The leader of Europe’s biggest economy and the head of Germany’s largest bank, partners in a financial rescue two years ago, are rattling investors with their feud about how to manage the sovereign-debt crisis.
German Chancellor Angela Merkel and Deutsche Bank AG Chief Executive Officer Josef Ackermann, both of whom are airing their views at the World Economic Forum in Davos, Switzerland, this week, have disagreed publicly over who should bear the costs of future bailouts, international banking regulation and a German tax on nuclear-power producers.
The rift, including comments by Ackermann in November that Merkel was spooking markets, underscores wider divisions between Germany, France and other European governments. It has more than personal consequences, threatening to further unnerve investors concerned about Europe’s ability to tackle the debt crisis after a euro 750-billion ($1 trillion) rescue effort failed to stop the contagion spreading from Greece to Ireland.
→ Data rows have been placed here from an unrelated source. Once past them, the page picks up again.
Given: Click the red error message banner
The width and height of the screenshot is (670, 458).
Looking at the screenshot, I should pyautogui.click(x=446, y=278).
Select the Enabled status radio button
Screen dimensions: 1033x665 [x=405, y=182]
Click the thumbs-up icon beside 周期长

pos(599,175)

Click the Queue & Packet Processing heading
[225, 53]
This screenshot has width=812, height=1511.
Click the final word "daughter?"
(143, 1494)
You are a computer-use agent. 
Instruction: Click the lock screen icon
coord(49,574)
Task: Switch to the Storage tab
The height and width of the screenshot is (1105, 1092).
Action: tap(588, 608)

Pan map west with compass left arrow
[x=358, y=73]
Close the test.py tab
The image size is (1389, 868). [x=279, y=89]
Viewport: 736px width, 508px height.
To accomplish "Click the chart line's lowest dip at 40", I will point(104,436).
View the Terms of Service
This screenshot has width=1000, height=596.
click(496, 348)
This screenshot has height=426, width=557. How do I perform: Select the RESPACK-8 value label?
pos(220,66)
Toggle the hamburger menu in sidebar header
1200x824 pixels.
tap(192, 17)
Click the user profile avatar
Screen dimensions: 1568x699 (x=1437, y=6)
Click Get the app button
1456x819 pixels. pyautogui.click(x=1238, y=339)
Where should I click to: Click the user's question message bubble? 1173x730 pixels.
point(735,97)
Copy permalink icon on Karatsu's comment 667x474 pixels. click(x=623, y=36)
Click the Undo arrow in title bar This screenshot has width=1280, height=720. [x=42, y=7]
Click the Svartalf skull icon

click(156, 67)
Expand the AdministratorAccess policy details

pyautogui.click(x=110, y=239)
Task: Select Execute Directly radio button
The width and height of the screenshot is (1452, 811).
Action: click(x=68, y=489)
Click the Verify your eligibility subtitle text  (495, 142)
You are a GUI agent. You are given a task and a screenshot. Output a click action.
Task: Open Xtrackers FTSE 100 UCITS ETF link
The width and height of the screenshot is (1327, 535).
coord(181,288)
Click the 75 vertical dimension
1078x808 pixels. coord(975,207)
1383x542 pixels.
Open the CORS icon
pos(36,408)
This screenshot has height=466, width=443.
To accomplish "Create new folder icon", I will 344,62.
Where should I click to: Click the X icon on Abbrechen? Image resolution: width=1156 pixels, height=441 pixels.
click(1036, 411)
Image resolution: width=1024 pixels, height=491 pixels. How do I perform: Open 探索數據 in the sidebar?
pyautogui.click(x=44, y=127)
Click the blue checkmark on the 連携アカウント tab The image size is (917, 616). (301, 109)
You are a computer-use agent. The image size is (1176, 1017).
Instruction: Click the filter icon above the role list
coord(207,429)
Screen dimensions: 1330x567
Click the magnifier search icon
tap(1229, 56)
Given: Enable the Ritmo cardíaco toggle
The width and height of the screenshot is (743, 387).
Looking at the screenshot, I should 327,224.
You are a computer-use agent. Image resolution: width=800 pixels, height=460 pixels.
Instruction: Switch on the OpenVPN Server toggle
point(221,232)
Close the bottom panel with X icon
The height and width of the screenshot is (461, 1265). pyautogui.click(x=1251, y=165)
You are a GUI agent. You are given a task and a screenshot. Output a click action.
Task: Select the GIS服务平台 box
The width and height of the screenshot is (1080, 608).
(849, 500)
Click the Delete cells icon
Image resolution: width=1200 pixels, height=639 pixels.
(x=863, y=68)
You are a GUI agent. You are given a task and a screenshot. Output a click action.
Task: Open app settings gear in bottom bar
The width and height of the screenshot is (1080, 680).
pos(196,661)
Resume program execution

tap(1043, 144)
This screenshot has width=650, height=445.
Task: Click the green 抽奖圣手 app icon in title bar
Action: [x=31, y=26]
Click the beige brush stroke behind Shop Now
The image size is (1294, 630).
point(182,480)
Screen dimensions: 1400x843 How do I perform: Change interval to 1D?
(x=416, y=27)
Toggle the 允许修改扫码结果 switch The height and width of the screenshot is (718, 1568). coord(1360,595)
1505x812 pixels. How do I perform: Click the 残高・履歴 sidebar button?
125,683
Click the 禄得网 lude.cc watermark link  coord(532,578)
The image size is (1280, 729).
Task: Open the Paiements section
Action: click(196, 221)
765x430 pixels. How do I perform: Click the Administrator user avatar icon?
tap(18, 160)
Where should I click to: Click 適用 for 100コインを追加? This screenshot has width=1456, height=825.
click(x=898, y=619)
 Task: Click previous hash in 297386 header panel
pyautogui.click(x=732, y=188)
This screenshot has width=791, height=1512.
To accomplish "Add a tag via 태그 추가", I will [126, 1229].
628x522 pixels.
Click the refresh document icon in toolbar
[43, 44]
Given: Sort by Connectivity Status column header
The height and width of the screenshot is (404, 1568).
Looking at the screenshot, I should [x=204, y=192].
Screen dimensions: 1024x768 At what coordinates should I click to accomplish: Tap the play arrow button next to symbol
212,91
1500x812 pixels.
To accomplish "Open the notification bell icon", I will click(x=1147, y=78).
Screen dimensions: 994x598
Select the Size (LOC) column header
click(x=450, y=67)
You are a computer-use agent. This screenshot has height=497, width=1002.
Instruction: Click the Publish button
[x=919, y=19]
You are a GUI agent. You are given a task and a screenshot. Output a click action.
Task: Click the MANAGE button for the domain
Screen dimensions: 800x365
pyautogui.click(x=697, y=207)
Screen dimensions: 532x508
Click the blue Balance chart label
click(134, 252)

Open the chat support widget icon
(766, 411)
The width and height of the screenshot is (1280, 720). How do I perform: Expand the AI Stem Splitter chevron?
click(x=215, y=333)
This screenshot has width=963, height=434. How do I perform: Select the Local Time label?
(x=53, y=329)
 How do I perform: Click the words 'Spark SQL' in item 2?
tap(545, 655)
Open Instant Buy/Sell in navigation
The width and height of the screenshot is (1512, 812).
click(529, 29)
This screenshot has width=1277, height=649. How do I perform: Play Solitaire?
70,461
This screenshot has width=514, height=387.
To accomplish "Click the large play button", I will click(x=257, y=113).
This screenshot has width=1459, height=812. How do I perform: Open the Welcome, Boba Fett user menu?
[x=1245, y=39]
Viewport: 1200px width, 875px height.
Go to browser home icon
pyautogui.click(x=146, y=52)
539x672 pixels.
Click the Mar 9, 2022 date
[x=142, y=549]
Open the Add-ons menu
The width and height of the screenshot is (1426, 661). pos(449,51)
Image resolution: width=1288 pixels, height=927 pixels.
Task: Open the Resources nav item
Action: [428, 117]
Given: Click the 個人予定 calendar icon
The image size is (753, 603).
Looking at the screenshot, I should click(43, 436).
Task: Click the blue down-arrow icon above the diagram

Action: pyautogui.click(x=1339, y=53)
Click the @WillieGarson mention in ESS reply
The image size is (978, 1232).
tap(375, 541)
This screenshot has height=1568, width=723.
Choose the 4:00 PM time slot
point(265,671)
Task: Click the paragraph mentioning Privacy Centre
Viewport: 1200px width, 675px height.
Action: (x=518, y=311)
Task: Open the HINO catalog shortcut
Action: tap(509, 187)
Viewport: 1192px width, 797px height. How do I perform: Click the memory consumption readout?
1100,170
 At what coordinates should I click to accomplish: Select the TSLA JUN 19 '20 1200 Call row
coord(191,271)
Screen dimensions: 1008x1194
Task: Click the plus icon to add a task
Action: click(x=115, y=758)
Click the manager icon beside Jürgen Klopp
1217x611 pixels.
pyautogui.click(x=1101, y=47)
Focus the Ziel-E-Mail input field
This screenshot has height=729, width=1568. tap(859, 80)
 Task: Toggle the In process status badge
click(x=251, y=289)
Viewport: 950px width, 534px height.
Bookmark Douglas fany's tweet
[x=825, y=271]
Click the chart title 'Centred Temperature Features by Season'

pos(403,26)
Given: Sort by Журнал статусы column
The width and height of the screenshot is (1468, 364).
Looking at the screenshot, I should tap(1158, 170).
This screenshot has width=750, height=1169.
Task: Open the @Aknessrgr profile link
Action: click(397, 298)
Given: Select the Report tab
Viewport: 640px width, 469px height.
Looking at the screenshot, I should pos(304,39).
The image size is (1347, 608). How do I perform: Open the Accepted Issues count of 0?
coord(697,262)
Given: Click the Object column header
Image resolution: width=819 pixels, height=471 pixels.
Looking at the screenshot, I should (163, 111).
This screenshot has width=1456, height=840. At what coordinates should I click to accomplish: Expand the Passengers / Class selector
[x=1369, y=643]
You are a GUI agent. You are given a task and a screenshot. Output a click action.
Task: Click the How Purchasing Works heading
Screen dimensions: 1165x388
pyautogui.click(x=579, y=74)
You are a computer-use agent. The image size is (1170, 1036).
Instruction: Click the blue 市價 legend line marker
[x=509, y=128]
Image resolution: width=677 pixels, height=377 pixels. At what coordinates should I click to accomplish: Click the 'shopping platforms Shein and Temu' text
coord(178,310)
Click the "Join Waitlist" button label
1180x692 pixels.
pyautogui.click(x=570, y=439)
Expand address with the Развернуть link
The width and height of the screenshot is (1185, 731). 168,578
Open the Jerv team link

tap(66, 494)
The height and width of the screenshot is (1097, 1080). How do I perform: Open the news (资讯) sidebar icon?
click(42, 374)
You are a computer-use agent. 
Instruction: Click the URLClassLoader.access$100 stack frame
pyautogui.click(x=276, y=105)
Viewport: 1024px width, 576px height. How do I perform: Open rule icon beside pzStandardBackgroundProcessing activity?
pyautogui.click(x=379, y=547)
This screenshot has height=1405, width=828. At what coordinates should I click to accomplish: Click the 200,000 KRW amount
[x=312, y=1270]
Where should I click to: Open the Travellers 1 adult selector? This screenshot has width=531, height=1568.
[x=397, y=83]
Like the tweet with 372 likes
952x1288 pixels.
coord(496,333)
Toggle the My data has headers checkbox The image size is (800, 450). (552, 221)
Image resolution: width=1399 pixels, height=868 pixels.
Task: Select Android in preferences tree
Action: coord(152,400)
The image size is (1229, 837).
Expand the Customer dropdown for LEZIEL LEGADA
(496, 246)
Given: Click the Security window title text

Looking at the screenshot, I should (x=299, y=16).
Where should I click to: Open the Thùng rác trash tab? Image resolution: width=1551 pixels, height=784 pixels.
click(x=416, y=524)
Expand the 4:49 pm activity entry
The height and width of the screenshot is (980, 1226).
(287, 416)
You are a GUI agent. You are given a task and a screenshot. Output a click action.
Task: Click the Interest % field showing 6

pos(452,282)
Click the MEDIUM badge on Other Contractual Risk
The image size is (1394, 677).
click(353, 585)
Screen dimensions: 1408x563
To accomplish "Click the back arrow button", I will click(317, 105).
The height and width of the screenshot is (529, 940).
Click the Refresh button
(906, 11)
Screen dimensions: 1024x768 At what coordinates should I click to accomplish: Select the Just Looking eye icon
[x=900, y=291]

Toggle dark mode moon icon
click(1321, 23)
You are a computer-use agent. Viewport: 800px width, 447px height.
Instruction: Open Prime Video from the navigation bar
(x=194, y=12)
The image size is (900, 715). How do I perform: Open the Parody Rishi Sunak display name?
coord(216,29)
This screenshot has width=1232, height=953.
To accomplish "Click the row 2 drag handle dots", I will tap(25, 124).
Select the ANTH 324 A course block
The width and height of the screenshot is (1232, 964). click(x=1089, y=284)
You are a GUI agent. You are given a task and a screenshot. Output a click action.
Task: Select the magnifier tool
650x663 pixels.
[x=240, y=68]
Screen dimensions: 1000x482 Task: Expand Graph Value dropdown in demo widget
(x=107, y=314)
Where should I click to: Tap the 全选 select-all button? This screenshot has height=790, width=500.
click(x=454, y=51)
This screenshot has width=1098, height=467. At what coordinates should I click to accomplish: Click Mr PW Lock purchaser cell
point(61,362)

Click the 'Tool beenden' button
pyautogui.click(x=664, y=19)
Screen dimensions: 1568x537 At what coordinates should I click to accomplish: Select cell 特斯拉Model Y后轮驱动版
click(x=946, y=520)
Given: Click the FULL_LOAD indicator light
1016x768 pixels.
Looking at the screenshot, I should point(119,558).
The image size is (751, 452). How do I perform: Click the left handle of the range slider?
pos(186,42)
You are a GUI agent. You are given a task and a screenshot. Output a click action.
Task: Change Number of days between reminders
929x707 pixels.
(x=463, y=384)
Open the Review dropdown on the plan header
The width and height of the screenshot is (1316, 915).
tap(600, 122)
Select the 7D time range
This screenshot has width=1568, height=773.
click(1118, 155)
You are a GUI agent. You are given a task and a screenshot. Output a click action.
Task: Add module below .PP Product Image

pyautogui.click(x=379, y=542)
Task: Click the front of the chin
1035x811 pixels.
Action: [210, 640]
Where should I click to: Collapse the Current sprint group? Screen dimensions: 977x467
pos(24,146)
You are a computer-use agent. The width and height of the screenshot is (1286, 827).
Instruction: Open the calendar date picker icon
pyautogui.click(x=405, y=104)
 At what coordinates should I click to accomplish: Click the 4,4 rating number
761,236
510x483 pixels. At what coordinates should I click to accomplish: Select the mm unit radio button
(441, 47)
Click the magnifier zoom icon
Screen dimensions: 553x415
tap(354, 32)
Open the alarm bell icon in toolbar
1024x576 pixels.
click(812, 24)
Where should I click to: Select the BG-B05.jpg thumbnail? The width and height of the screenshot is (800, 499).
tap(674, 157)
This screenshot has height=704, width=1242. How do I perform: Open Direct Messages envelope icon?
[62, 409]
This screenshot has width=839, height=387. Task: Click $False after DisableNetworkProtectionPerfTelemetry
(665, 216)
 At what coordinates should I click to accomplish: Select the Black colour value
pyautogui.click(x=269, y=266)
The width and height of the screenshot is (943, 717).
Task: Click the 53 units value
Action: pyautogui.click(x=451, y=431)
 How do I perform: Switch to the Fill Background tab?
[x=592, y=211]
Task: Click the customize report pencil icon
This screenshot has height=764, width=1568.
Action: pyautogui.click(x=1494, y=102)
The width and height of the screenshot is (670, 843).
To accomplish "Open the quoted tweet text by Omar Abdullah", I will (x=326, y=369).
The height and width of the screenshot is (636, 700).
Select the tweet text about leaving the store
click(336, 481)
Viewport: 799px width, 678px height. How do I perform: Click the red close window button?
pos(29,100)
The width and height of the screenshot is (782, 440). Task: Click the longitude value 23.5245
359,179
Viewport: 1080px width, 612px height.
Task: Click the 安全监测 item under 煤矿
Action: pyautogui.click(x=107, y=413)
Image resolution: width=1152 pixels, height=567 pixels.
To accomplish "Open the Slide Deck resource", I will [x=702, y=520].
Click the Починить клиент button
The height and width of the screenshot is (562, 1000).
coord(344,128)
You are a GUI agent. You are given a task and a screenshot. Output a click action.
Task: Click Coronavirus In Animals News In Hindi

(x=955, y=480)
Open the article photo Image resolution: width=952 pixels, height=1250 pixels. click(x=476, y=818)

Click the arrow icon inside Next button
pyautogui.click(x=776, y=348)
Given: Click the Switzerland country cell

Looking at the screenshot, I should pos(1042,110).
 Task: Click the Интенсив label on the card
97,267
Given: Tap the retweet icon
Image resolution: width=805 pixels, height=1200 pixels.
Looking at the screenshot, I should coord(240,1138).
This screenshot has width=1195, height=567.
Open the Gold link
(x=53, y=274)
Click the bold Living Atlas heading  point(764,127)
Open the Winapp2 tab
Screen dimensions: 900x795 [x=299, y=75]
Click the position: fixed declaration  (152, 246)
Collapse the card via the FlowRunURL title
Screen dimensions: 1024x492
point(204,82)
That has political and business leaders hoping for a rapprochement.
“We’re in a phase where markets are reacting very nervously to individual statements and rumors about the debt crisis,” said Philipp Musil, who helps manage about $11 billion at Semper Constantia Privatbank in Vienna. “This leads to insecurity in the market. It’s important what individual states and market participants say. We need more unity.”
Ackermann, 62, and Merkel, 56, who have called for solidarity to protect the euro, each have a lot at stake. Deutsche Bank has more than euro 10 billion of government debt in Portugal, Ireland, Italy, Greece and Spain. Merkel is trying to minimise the cost of a rescue to German taxpayers before elections this year in at least seven of the country’s 16 states. While the two agree on the need to salvage Europe’s political union and common currency, they disagree on the means of doing so.
Merkel demanded more concessions from Greece last year before agreeing to provide financial aid, while Ackermann pushed for quicker action to stem the crisis. Merkel also called for sovereign-bond investors, including German banks, to shoulder the costs of future national bailouts. That didn’t sit well with Ackermann, who blamed the chancellor for roiling markets and raising borrowing costs, criticisms echoed by the European Central Bank and governments in Ireland and Spain.